**Exercise goal**
Duplicate the part of the City of Heroes post below between "Before taking a" and "very interesting things.", inclusive.

**Quoted text**
::::::::::

A Year Without CoH, Part 3   Leave a comment

Before taking a little bit of a break for Christmas (Merry sixth day of Christmas by the way, everyone) I’d spoken about the past and the present of City of Heroes, and what I’d lost as a writer and gamer by not having them for a year.  I spoke a bit about my characters Sastra Vidya and Captain Blastoff, what I liked about them, and what I did with them (and what I would have done with them.)  This topic should be a little bit different, though: I don’t know for a fact what the future would hold, and I have no example characters to act as a reference.  But there’s more than enough information to extrapolate.  There were trends that were being set up in City of Heroes, trends that pointed toward some very interesting things.

When City of Heroes first came out, its strength wasn’t necessarily in its stories so much as the strength was in the conflicts represented by the stories.  It was good at giving you a piece of the puzzle.  We knew that the Banished Pantheon was at war with the Circle of Thorns and that this conflict between them might be exploitable for the greater good.  We knew that there was an alternate dimension with evil versions of the game’s core heroes running the show.  We knew that everything could very easily be part of a Nemesis Plot.

City of Heroes spent most of its life building a framework.  The Rogue Isles weren’t around at first, and mayhem missions (not to mention safeguard missions) were additions to the game.  It’s sometimes hard to imagine City of Heroes without the Ouroboros time travel system that allowed players to go back in time to previous missions, for instance.  I myself only started playing during the month of the third anniversary of the game (making the Merrymaker badge my first badge in the game, ignoring things like the Pocket D VIP Membership badge and such I got for my version of the game).  This was right after Issue 9 was revealed, meaning that I never played a version of City of Heroes that didn’t have the Invention system.  Just think: a world where you couldn’t design your own power enhancements, and had to settle for whatever enemies dropped.  No wonder Hamidon-Origin enhancements gained such a fan base.  This framework was important for the last few years of gameplay when the design… shifted.

::::::::::

**Information provided**
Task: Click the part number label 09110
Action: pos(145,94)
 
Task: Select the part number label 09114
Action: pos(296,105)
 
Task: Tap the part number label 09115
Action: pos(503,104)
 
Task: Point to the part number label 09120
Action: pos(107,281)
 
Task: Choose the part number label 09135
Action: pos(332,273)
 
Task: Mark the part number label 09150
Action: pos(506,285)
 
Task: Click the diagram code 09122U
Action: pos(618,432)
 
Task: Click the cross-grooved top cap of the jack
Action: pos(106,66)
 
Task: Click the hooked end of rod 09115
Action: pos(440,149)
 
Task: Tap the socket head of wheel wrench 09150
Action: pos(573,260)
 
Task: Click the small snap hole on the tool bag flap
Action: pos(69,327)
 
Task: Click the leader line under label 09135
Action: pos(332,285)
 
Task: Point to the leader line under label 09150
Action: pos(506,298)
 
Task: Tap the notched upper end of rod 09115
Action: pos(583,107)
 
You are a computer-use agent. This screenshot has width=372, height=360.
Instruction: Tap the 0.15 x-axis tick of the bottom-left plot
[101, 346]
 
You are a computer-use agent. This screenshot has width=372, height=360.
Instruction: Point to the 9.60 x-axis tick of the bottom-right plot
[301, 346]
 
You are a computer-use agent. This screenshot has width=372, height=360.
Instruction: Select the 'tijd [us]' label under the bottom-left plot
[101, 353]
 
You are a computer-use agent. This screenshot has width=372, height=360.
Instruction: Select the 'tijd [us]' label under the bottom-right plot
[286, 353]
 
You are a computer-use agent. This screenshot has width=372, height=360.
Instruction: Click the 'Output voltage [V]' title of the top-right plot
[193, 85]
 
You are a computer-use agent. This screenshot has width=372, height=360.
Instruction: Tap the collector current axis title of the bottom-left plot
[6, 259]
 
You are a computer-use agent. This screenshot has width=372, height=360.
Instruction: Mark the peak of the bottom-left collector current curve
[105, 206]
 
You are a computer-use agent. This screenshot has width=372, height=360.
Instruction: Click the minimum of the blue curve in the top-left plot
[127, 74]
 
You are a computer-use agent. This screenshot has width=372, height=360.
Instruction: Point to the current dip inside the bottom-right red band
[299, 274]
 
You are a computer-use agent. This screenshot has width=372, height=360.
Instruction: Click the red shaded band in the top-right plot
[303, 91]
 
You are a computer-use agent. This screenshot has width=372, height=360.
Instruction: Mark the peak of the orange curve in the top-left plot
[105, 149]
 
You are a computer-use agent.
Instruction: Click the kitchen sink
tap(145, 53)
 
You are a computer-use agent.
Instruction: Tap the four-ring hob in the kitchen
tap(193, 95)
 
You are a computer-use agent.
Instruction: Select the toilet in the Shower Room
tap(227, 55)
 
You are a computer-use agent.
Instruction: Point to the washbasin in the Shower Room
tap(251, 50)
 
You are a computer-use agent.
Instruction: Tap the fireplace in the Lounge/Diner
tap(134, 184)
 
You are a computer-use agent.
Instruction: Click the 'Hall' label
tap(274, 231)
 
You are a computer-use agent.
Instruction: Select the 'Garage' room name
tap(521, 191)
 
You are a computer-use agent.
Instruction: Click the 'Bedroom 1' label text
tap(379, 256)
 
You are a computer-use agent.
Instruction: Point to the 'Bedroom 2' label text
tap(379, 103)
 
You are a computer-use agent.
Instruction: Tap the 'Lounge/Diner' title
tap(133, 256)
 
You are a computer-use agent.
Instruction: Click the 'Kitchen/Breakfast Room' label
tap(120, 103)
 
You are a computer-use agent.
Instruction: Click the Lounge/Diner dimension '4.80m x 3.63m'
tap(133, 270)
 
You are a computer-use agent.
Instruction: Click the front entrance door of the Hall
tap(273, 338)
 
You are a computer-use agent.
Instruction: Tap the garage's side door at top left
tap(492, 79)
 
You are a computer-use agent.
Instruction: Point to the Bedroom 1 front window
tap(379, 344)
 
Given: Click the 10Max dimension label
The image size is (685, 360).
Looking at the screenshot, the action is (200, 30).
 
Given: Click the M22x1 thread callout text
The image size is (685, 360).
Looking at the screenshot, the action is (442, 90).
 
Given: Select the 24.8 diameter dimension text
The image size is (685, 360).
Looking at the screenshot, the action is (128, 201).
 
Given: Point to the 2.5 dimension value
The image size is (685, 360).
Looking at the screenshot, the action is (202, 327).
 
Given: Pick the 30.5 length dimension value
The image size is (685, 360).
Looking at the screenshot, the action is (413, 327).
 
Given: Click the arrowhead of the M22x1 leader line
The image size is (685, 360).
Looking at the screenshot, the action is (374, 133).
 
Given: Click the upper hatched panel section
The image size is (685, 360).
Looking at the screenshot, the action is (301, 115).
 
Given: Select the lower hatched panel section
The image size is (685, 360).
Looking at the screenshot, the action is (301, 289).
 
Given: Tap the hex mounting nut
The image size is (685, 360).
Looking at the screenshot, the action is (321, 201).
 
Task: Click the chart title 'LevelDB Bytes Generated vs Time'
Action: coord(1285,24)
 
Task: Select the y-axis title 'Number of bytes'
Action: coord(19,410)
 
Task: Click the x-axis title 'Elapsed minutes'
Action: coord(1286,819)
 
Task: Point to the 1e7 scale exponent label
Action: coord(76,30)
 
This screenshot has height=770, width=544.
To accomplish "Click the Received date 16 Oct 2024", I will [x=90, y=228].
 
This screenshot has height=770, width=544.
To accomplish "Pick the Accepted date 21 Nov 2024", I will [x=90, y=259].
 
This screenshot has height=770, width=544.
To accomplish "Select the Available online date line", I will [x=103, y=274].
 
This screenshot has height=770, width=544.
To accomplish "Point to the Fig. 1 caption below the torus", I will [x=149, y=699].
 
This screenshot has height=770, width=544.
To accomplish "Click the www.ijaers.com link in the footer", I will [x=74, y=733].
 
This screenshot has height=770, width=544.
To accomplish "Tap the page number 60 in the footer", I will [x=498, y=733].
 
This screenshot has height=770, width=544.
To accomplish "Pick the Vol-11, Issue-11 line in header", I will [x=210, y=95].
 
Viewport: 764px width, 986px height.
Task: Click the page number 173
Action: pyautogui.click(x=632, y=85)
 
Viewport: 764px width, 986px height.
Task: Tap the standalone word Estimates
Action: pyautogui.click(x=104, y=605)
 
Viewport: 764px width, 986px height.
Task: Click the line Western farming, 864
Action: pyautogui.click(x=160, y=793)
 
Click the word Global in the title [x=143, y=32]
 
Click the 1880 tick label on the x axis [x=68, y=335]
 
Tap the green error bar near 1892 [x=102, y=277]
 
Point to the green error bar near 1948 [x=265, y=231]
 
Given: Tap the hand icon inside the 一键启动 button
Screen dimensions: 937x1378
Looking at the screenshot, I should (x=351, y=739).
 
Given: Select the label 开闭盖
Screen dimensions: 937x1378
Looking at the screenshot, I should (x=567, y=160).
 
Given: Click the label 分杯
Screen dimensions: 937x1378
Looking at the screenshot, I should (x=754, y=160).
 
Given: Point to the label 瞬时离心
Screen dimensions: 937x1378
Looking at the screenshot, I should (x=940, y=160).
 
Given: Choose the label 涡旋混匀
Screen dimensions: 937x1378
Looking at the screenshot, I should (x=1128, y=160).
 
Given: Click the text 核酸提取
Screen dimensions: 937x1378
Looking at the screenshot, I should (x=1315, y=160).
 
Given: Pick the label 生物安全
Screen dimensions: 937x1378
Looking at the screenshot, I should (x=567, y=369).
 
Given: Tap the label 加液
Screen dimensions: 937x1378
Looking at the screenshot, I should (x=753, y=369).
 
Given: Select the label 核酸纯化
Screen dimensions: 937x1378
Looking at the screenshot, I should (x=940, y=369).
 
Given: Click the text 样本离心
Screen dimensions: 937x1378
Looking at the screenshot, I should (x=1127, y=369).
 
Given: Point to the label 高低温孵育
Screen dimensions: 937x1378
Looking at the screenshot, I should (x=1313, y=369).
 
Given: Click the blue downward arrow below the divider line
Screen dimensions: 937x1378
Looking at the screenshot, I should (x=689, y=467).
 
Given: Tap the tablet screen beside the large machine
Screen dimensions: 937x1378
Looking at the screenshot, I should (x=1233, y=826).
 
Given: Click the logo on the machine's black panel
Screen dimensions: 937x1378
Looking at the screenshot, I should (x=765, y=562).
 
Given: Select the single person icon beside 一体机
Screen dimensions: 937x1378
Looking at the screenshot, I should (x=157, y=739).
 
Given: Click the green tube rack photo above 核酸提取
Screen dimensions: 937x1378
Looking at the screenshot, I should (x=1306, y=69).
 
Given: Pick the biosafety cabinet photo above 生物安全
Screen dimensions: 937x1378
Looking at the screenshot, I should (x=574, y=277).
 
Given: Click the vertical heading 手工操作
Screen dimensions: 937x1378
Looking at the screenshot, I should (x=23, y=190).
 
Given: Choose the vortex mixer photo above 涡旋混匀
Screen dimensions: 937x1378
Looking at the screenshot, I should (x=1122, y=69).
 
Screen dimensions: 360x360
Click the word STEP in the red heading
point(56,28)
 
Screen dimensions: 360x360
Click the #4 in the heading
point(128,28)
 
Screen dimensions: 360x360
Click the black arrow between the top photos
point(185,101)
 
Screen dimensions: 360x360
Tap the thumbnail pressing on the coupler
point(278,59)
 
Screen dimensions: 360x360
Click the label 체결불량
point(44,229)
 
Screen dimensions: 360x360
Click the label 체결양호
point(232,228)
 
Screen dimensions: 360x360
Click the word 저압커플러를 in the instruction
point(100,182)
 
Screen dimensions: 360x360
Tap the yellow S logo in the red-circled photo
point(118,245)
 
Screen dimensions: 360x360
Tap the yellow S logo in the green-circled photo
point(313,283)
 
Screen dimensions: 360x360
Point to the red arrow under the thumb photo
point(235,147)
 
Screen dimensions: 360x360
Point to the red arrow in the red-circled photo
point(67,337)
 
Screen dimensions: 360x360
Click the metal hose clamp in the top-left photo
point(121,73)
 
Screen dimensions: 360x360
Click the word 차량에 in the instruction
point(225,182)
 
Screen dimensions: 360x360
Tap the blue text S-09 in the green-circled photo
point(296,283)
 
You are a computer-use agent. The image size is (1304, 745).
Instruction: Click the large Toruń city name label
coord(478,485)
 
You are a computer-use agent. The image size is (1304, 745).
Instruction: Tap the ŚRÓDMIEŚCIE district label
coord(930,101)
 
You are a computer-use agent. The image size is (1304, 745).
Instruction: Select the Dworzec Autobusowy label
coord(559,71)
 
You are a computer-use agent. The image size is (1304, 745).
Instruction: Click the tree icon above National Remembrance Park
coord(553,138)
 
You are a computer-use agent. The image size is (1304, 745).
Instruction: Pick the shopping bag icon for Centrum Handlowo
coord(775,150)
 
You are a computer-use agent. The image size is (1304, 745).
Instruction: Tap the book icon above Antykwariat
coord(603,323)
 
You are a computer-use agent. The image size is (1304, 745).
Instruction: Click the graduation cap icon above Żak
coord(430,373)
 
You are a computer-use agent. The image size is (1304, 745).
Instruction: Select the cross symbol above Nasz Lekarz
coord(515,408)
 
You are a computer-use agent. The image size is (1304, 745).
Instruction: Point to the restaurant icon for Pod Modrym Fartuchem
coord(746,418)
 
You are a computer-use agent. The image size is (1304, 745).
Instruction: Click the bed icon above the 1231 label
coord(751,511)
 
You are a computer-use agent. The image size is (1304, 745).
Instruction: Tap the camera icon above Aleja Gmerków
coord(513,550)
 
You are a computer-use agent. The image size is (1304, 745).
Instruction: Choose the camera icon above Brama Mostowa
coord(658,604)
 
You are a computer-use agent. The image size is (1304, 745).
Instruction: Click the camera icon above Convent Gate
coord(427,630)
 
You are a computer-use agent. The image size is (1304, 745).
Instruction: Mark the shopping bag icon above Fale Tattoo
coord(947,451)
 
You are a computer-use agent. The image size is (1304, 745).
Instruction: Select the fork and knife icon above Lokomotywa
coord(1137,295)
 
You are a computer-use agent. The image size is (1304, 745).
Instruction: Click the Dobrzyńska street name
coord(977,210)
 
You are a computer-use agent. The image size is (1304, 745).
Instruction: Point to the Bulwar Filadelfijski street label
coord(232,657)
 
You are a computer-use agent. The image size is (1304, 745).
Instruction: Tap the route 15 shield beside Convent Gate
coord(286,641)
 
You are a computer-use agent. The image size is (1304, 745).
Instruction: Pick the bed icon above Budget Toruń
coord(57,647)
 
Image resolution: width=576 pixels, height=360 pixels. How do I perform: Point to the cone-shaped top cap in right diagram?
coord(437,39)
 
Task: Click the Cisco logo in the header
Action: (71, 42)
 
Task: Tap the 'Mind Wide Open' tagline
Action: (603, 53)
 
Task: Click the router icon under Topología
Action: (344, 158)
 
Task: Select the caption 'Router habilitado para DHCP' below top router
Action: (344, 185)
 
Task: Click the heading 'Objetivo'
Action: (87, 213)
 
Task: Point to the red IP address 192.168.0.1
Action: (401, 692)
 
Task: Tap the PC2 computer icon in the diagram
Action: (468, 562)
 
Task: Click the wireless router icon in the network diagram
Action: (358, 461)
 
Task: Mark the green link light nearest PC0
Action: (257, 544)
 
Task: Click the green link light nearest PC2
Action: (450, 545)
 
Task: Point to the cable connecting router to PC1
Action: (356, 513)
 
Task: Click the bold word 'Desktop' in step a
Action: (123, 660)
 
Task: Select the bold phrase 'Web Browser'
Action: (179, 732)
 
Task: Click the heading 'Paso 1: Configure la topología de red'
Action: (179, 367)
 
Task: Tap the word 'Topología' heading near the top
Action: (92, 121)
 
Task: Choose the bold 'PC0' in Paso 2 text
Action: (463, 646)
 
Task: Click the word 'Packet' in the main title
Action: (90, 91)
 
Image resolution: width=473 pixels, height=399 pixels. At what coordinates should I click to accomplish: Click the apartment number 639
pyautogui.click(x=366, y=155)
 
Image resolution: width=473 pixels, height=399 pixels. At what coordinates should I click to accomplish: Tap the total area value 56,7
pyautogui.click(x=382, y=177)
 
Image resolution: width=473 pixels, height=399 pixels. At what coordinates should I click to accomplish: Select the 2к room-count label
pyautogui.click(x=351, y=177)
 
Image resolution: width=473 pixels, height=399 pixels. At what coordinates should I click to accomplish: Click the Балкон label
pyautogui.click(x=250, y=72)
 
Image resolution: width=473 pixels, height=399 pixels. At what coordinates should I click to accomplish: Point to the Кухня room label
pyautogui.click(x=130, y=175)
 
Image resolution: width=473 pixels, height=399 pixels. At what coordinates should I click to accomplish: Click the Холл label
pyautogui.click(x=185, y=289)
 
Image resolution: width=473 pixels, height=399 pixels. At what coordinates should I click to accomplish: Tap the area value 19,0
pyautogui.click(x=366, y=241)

::::::::::

**Exercise result**
Before taking a little bit of a break for Christmas (Merry sixth day of Christmas by the way, everyone) I’d spoken about the past and the present of City of Heroes, and what I’d lost as a writer and gamer by not having them for a year.  I spoke a bit about my characters Sastra Vidya and Captain Blastoff, what I liked about them, and what I did with them (and what I would have done with them.)  This topic should be a little bit different, though: I don’t know for a fact what the future would hold, and I have no example characters to act as a reference.  But there’s more than enough information to extrapolate.  There were trends that were being set up in City of Heroes, trends that pointed toward some very interesting things.